What the exercise asks: Rewrite the data below, putting "button" wherever "icon" appears and leaving everything else the same.

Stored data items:
********

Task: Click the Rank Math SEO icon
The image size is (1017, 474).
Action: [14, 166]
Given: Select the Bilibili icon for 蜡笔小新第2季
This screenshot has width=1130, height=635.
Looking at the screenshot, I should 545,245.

********

Correct output:
Task: Click the Rank Math SEO button
The image size is (1017, 474).
Action: [14, 166]
Given: Select the Bilibili button for 蜡笔小新第2季
This screenshot has width=1130, height=635.
Looking at the screenshot, I should 545,245.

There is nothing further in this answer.